Task directions
The copy must hold exactly the lines from the one with "The image size is (768, 630)." through the end of the listing below, and nothing else, with no pictures.

Data
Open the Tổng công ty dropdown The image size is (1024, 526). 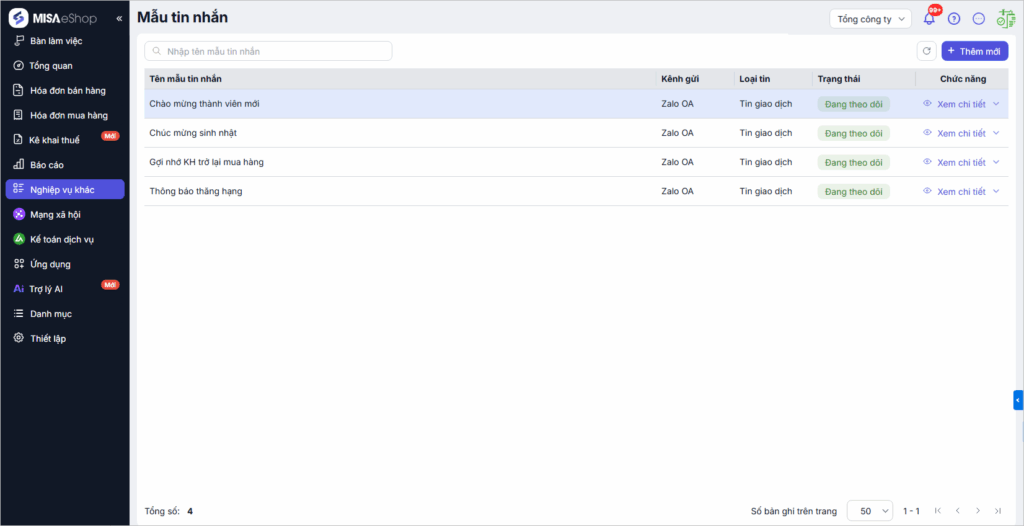click(870, 19)
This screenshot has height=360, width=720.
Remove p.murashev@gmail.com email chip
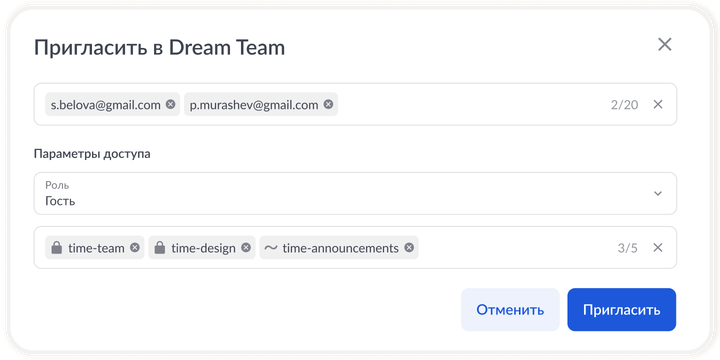pos(328,104)
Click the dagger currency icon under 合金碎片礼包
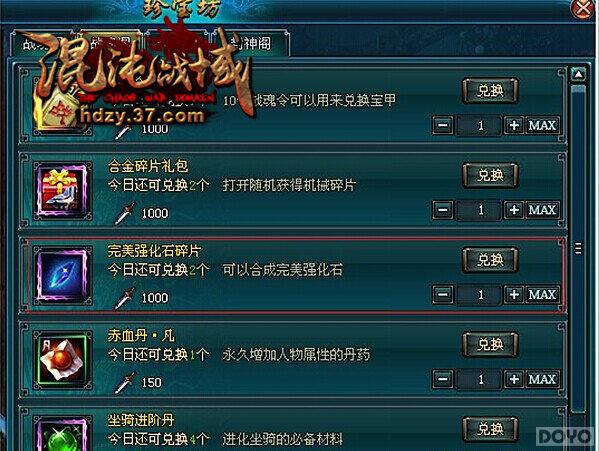The image size is (599, 451). click(125, 213)
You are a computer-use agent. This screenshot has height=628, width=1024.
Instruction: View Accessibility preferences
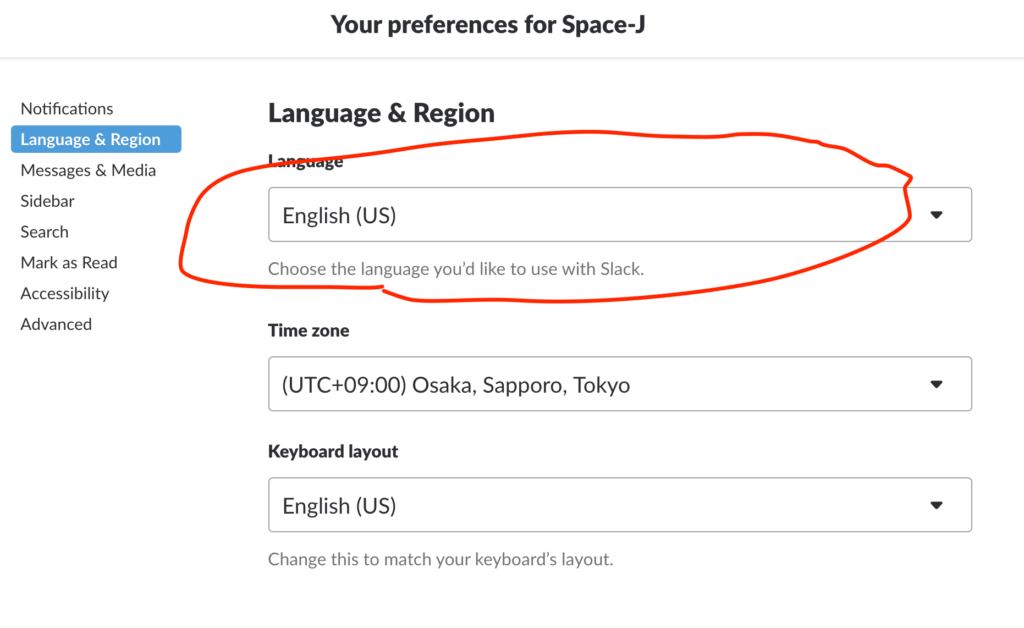65,294
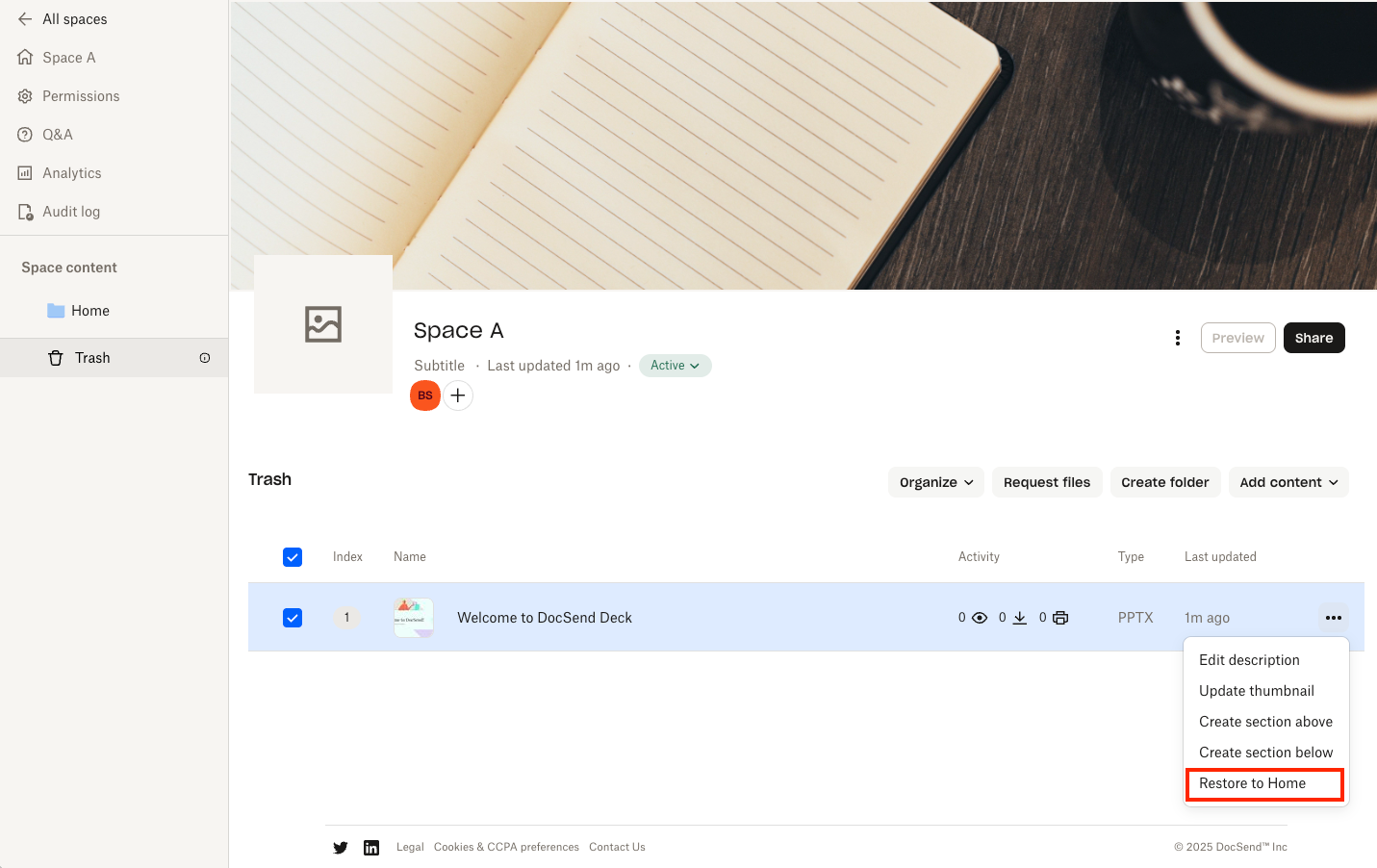Uncheck the Welcome to DocSend Deck row
This screenshot has height=868, width=1377.
pyautogui.click(x=293, y=618)
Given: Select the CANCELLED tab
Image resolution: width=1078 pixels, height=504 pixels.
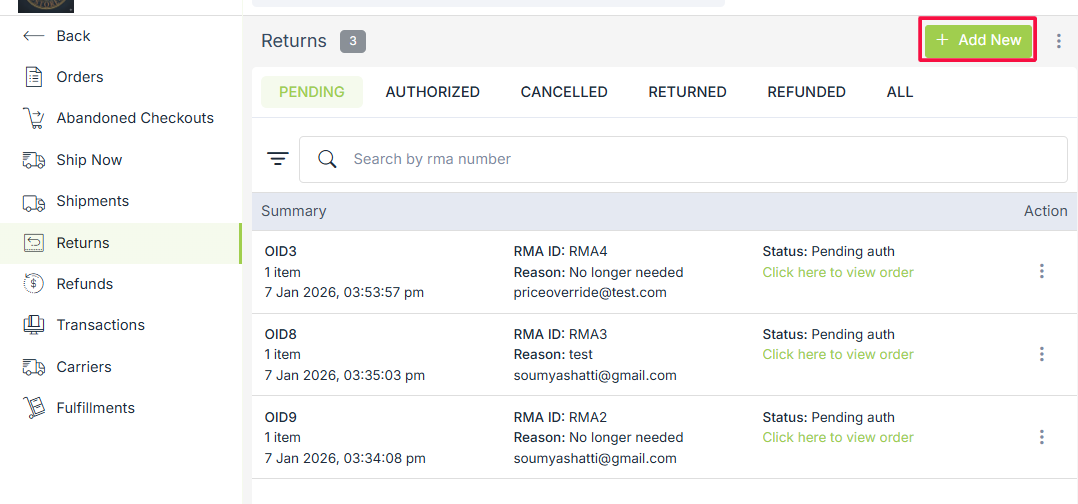Looking at the screenshot, I should (x=564, y=92).
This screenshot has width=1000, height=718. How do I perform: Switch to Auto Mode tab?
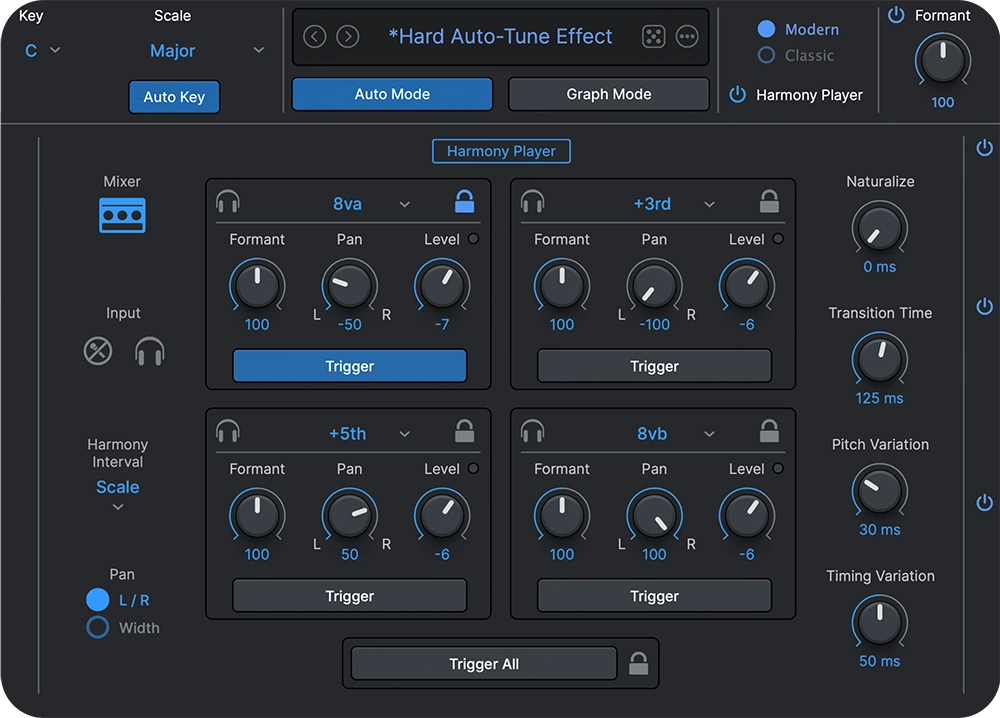(x=392, y=94)
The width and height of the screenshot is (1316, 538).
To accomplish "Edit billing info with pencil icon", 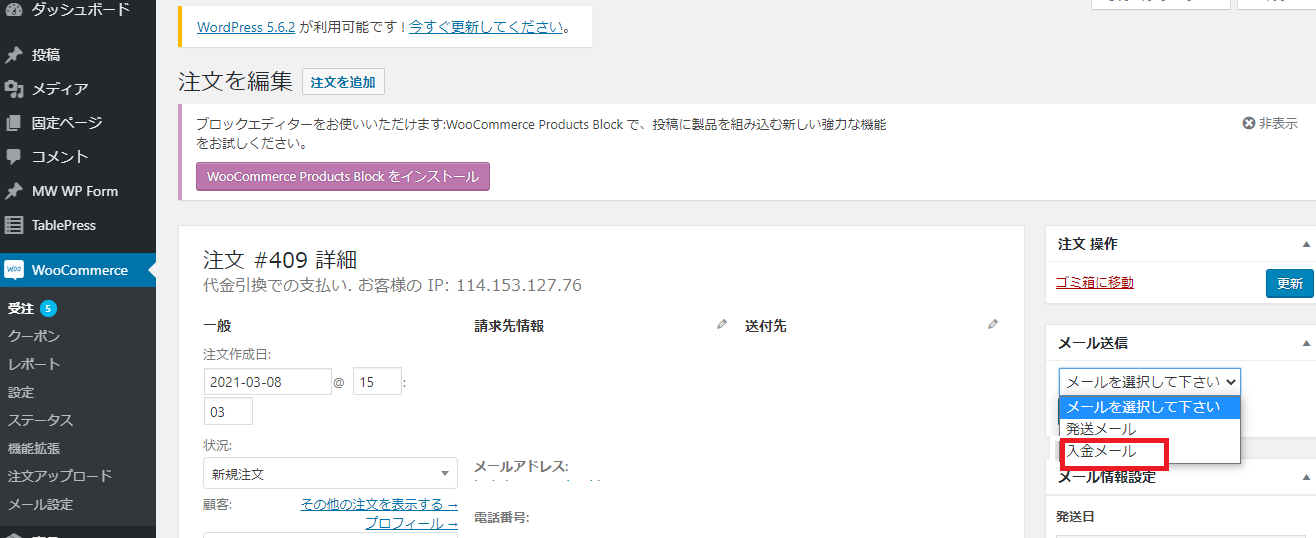I will coord(722,325).
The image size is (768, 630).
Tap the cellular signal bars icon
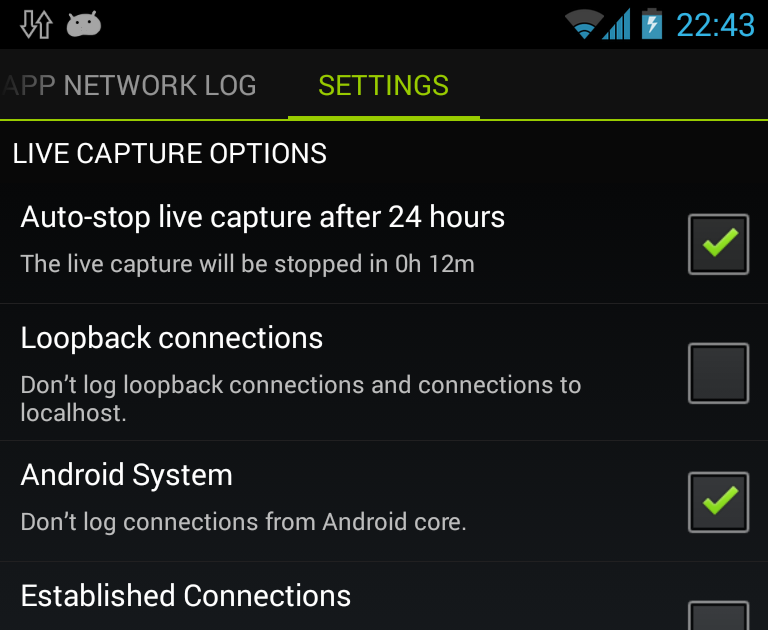pyautogui.click(x=616, y=24)
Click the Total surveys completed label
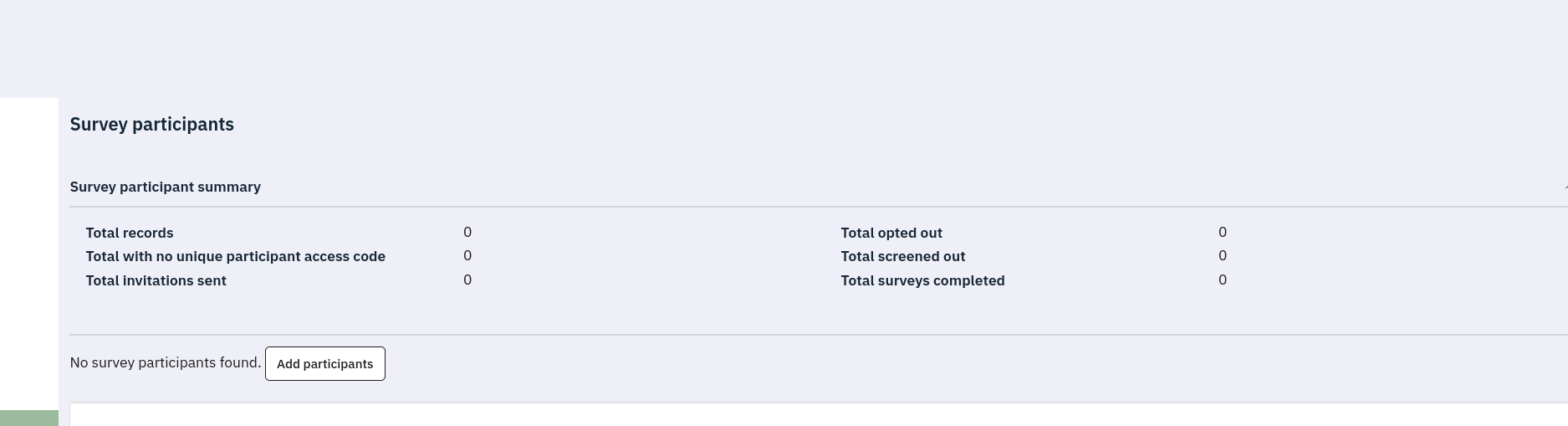Viewport: 1568px width, 426px height. click(922, 280)
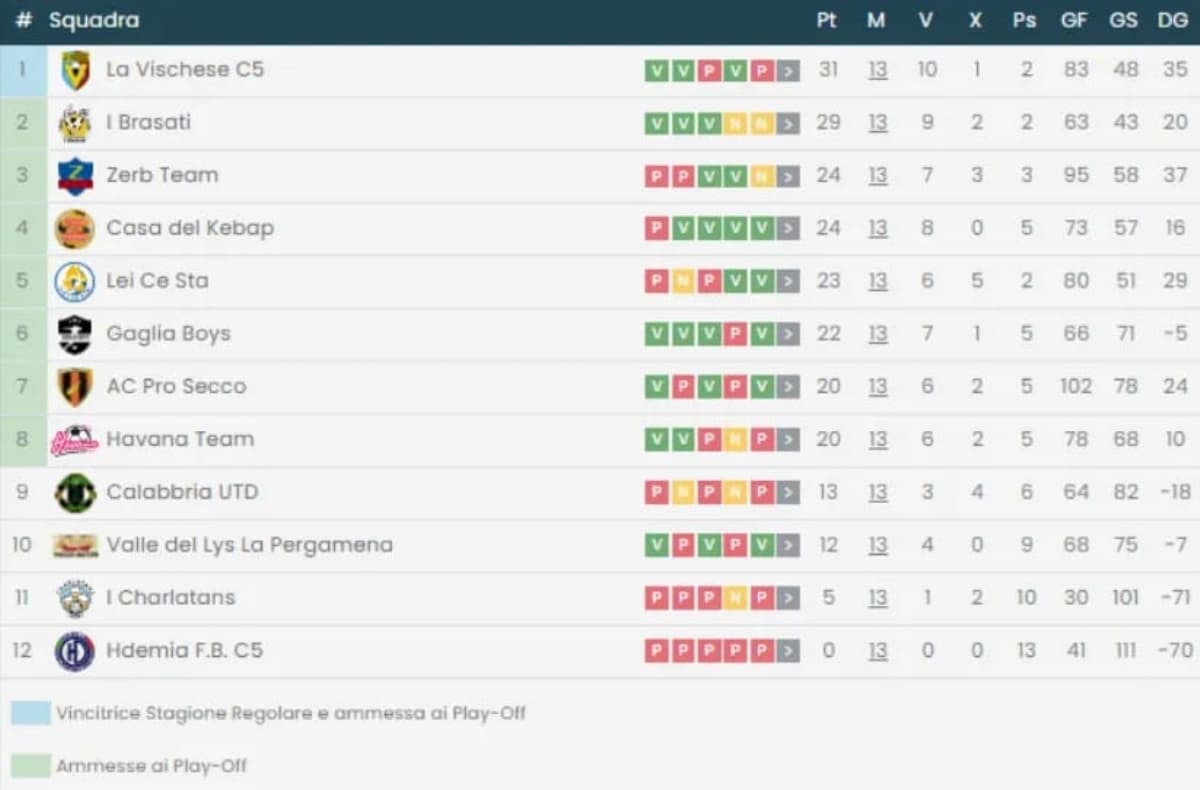Click Havana Team matches played count
1200x790 pixels.
[878, 440]
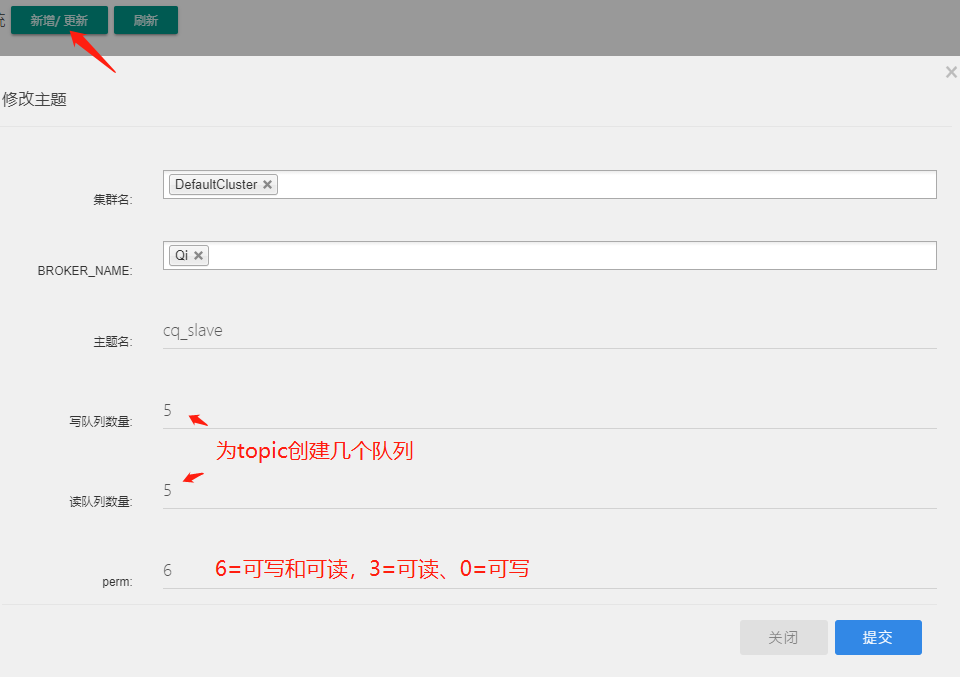960x677 pixels.
Task: Open the 集群名 cluster selection dropdown
Action: 600,184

Expected answer
The image size is (768, 630).
Tap the cellular signal bars icon
pyautogui.click(x=616, y=24)
Click the Total surveys completed label
Viewport: 1568px width, 426px height. click(922, 280)
Click Havana Team matches played count
1200x790 pixels.
[878, 440]
960x677 pixels.
Task: Open the 集群名 cluster selection dropdown
Action: 600,184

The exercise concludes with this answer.